Rivolta in cerca di sponsor

E’ naturale che i dimostranti di Hong Kong, che continuano a godere di un vasto sostegno popolare, si appellino all’Occidente durante le manifestazioni chiedendone l’intervento per diminuire tanto la pressione diretta della polizia locale, quanto quella indiretta delle forze cinesi che stazionano nella ex colonia britannica e a Shenzhen poco oltre il confine.

Quando s’invocano il suffragio universale (che non c’è), e la libertà di stampa e di espressione (finora non abolite del tutto), qualsiasi mezzo sembra lecito pur di conseguire l’obiettivo che ci si prefigge, anche se a tutti è noto che tale obiettivo è pressoché impossibile da raggiungere.

Rivolta infinita, e la piazza che sente odore di resa dei conti scandisce persino il nome di Donald Trump, tra gli altri impossibili aiuti. L'indifferenza di BoJo che più che all'ex colonia britannica ha da pensare al suo Regno traballante. E non non è affatto detto -spiega Michele Marsonet-  che il Tanto peggio sia il Tanto meglio finale sperato dalla piazza di Hong Kong.

The Donald, vorrei ma non posso

Destano tuttavia una certa meraviglia alcuni aspetti estremi delle manifestazioni. Negli ultimi giorni, per esempio, è stato spesso scandito il nome di Donald Trump quasi fosse il salvatore in pectore della città. Eppure è noto che il tycoon è contrario agli interventi all’estero, figuriamoci poi in territorio cinese.

Trump si è limitato a consigliare ai dirigenti di Pechino di usare la massima moderazione possibile, facendo capire che un’eventuale repressione violenta danneggerebbe ancor più i rapporti tra Usa e Repubblica Popolare.

Dazi prima di Hong Kong

Del resto tali rapporti sono già molto tesi per la guerra commerciale in corso tra i due Paesi, con la continua imposizione di dazi sulle merci importate da una parte e dall’altra. Ed è facile intuire che a Trump interessi questo problema assai più della situazione di Hong Kong.

Nel contempo alcune frange dei dimostranti hanno preso l’abitudine di cantare di fronte alla polizia – e alle inevitabili spie di Pechino – l’inno nazionale degli Stati Uniti. Così fornendo alla leadership cinese l’occasione di accusare gli Usa di fomentare i disordini. Accusa peraltro non supportata da prove, giacché risulta difficile immaginare che in una situazione simile la rappresentanza diplomatica americana si esponga in questo modo.

BoJo a rischio snobba l’ex colonia

Meglio poi dimenticare gli ex protettori inglesi.
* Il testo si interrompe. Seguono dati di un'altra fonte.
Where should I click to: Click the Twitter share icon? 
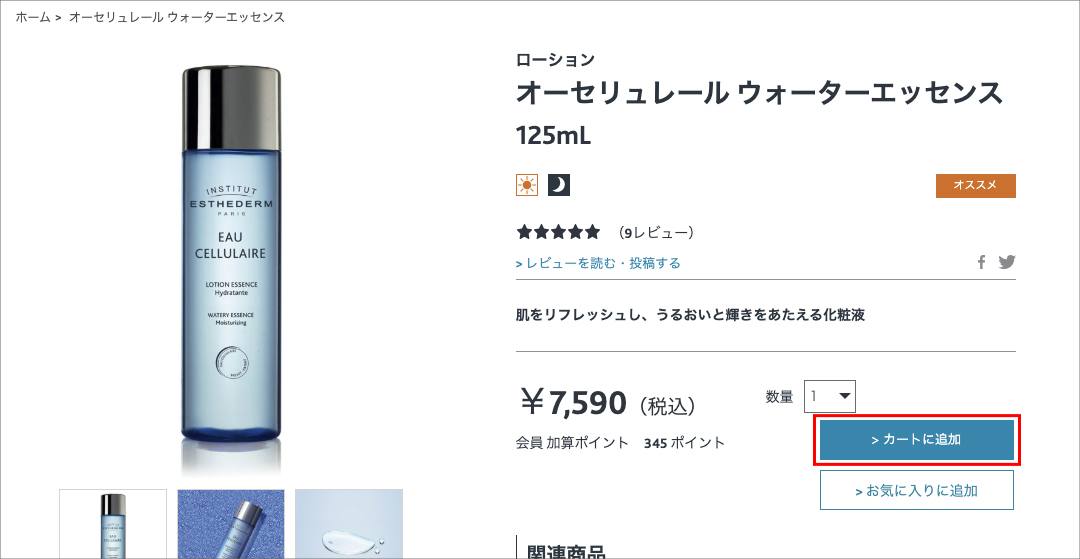pyautogui.click(x=1006, y=262)
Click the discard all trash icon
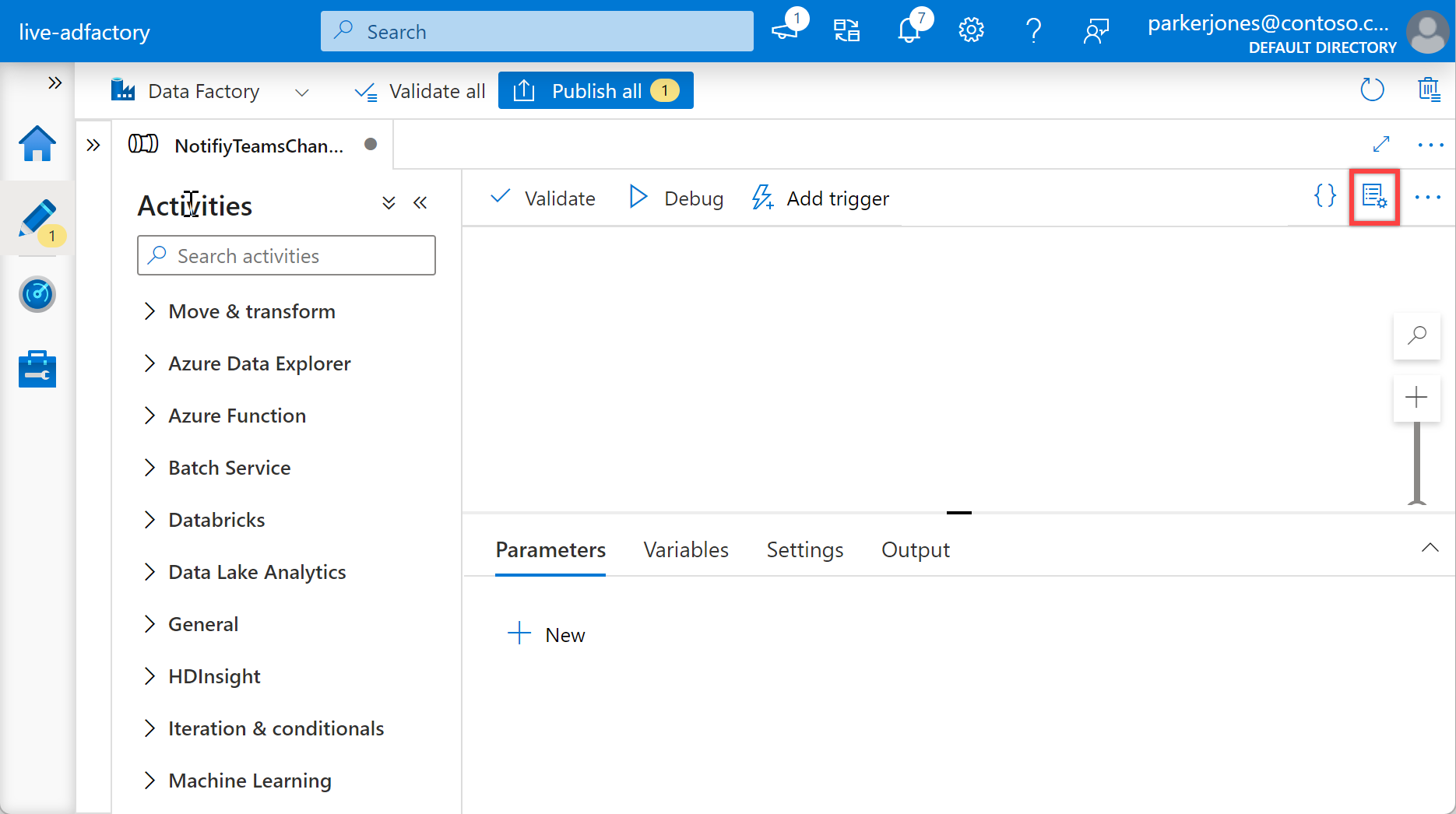 coord(1429,90)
In questo momento Boris Johnson e il Regno Unito hanno altre gatte da pelare grazie alla Brexit, che rischia di frantumare il regno e con esso la più antica democrazia del mondo occidentale.
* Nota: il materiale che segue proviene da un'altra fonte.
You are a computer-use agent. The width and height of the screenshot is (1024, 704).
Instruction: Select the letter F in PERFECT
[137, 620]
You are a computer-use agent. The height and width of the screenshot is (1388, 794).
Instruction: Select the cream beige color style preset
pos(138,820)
Certo è facile giudicare gli avvenimenti sedendo in poltrona, mentre è assai più arduo viverli sulla propria. Eppure è lecito chiedersi se sia questa la giusta politica da adottare. Se, in altri termini, sia giustificata la strategia del “tanto peggio, tanto meglio”.

Tanto peggio dubbio Tanto meglio

Poiché è evidente che la Cina non può cedere a rischio di portare i disordini all’interno dei suoi stessi confini, sarebbe più ragionevole aprire un tavolo di trattativa per verificare quanta autonomia si può salvare.

Ma pure questo è arduo, giacché il movimento ha sì dei leader, ma non riconosciuti da tutti. In altre parole non si sa chi dovrebbe sedere al tavolo, ed è tale instabilità a fare oggi di Hong Kong una polveriera che nessuno è in grado di neutralizzare.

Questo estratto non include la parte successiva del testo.